What geographic skills and information do you use most often in your work? What general skills and information do you use most often in your work?
I teach several different classes, but since I most commonly teach introductory physical geography, a well-rounded knowledge of earth sciences is essential. Technical skills in GIS, Google Earth, and other applications and online resources help in creating and running laboratories. When I interact with local organizations on building and promoting internship opportunities, an understanding of careers that are out there also helps.
Writing skills should never be overlooked. There tends to be administrative work with my job requiring the ability to present written ideas clearly and concisely. The same goes for my work in the wine industry—that work is about 40% writing.
Are there any skills or information you need for your work that you did not obtain through your academic training? If so, how/where did you obtain them?
Networking. The importance of networking was engrained in some of my employment outside academia, where I was commonly expected to attend networking events. Someone might wonder why I need to network now, since students come to me, and I don’t really need to find new business or a new job. I’ve found a lot of excellent opportunities for collaboration, however, through my contacts at other institutions. These opportunities all have been about students. I’ve worked on grants, helped students find jobs, helped solve transfer issues, learned new teaching techniques, and found interesting subject matter all through my contacts at other colleges, non-profits, and private companies. As an example, FRCC is in the third year of a student-focused collaborative grant with an NSF facility all as a result of networking with professionals outside my college.
Do you participate in hiring, screening, or training of new employees? If so, what qualities and/or skills do you look for?
Yes, I’ve served on several hiring committees, hired an assistant for an NSF grant, and currently help hire and manage our part-time faculty. I look for student-focused candidates; the common mistake candidates make for community college positions is focusing too much on research and not on education. Unless their research is in education, candidates need to be able to put emphasis on students and classroom experiences.
What do you find most interesting/challenging/inspiring about your work?
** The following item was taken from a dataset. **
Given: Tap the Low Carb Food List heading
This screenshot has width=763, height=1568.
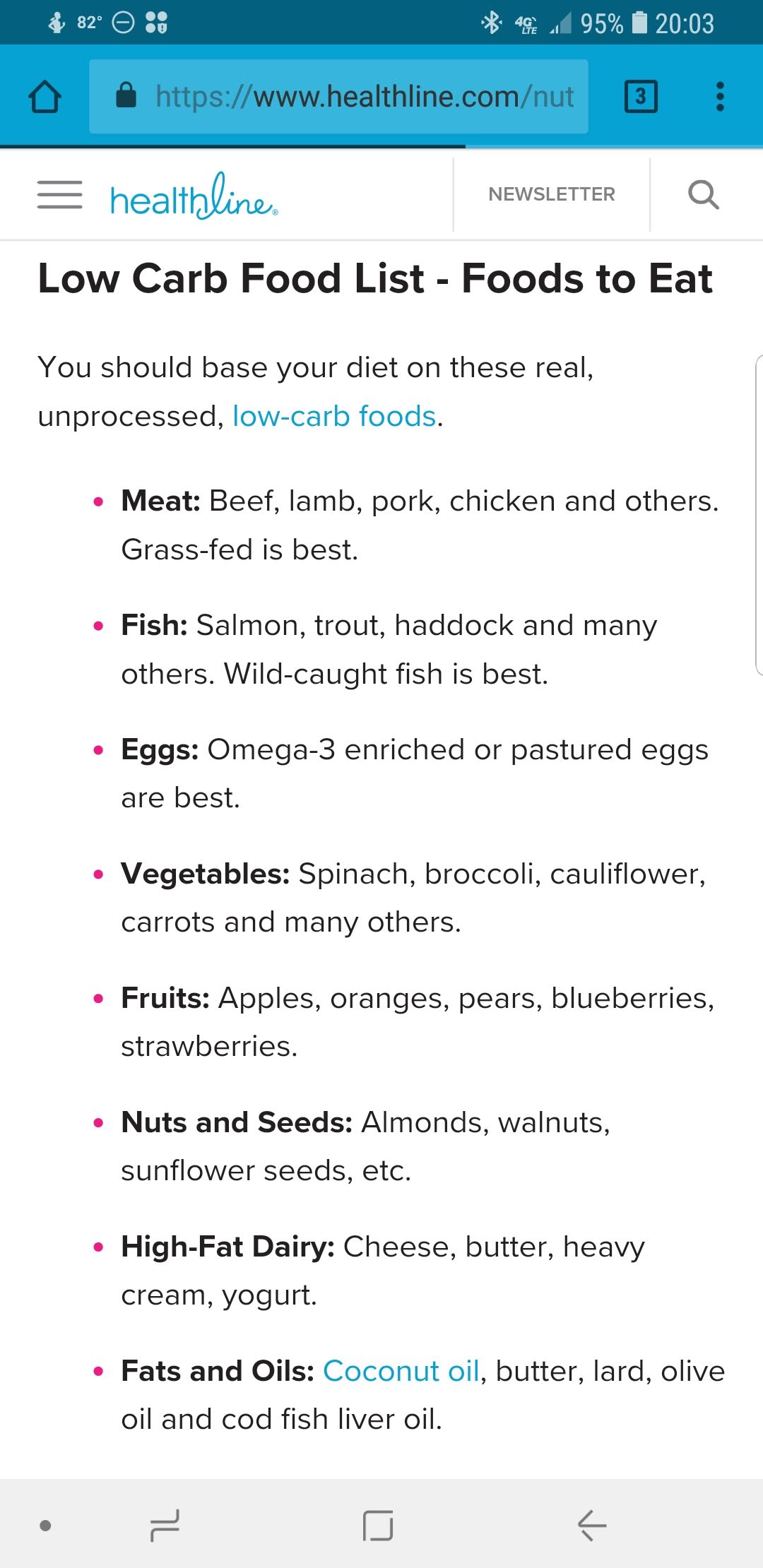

Seeing my students’ lives change. I’ll have students get in touch with me after having left FRCC to tell me how their time here made a difference in their lives. There’s nothing more satisfying than seeing a former student graduate from the four-year college they transferred to, and to then see the kinds of great careers they go into.
What advice would you give to someone interested in a job like yours?
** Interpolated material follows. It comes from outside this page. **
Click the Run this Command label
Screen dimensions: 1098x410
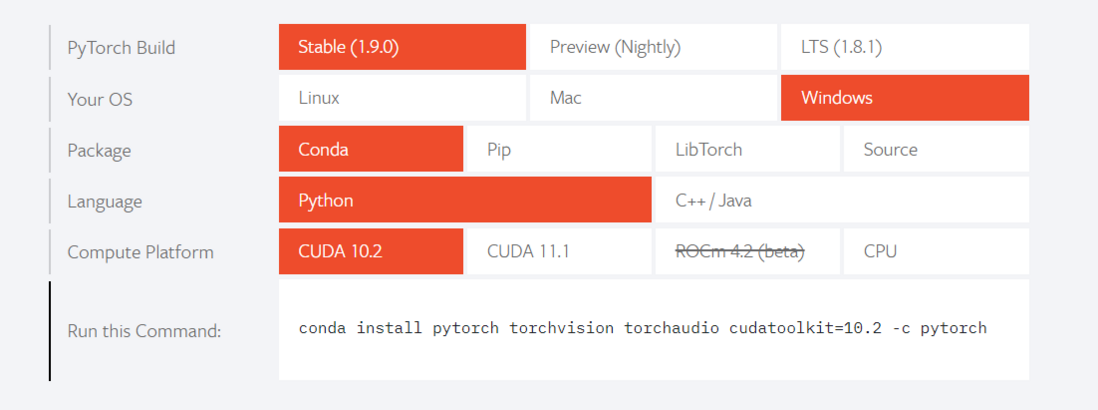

Get teaching experience in any way you can. Don’t just stand in front of a room and lecture, but really think about education and your pedagogy. Strive to be a great educator.
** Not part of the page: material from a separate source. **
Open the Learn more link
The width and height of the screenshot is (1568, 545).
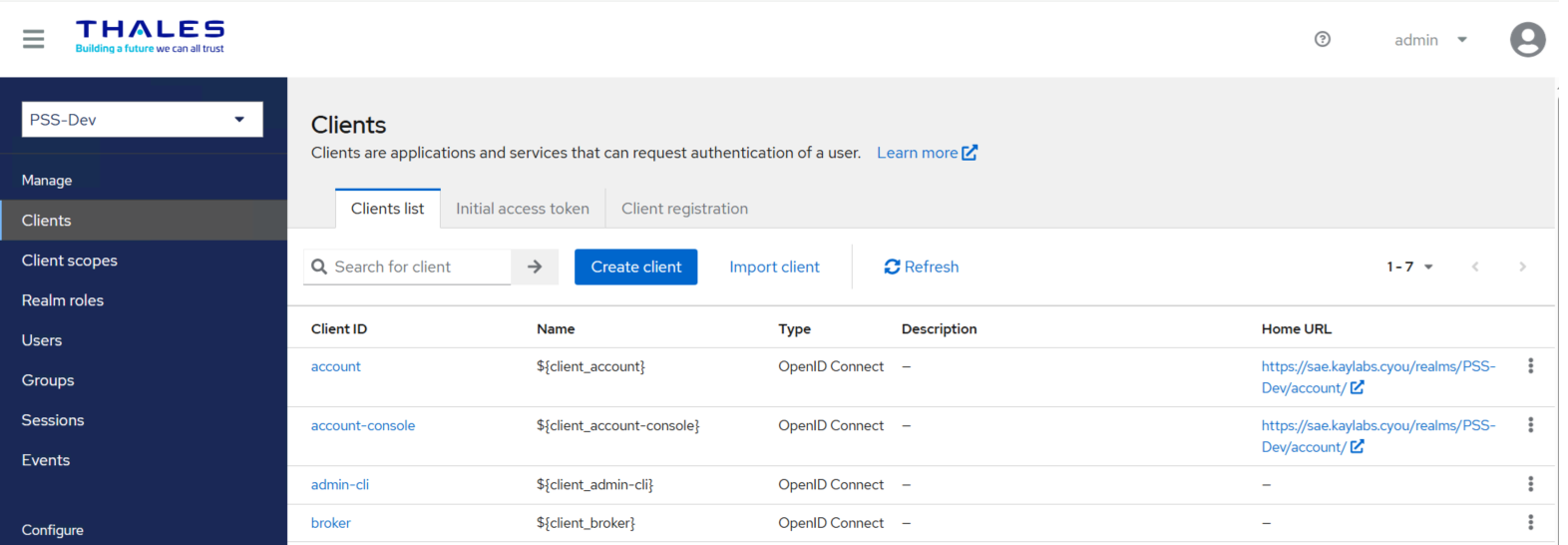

The other advice is to be geographically flexible. If you are looking to land a job in your hometown, you may be waiting a long time.
What is the occupational outlook for career opportunities in your field, esp. for geographers?
It is competitive, but not like in other disciplines. There are usually only one or two full-time geographers at a community college, and full-time faculty tend to stay, so a position at any given college doesn’t come along very often. Someone with a degree in geography tends to have a lot of good options though, so we sometimes find we are competing for the best candidates. Chances are someone looking for a full time position won’t find a job right away, but since I’ve been here, we’ve seen a number of our adjuncts take full time positions at other institutions.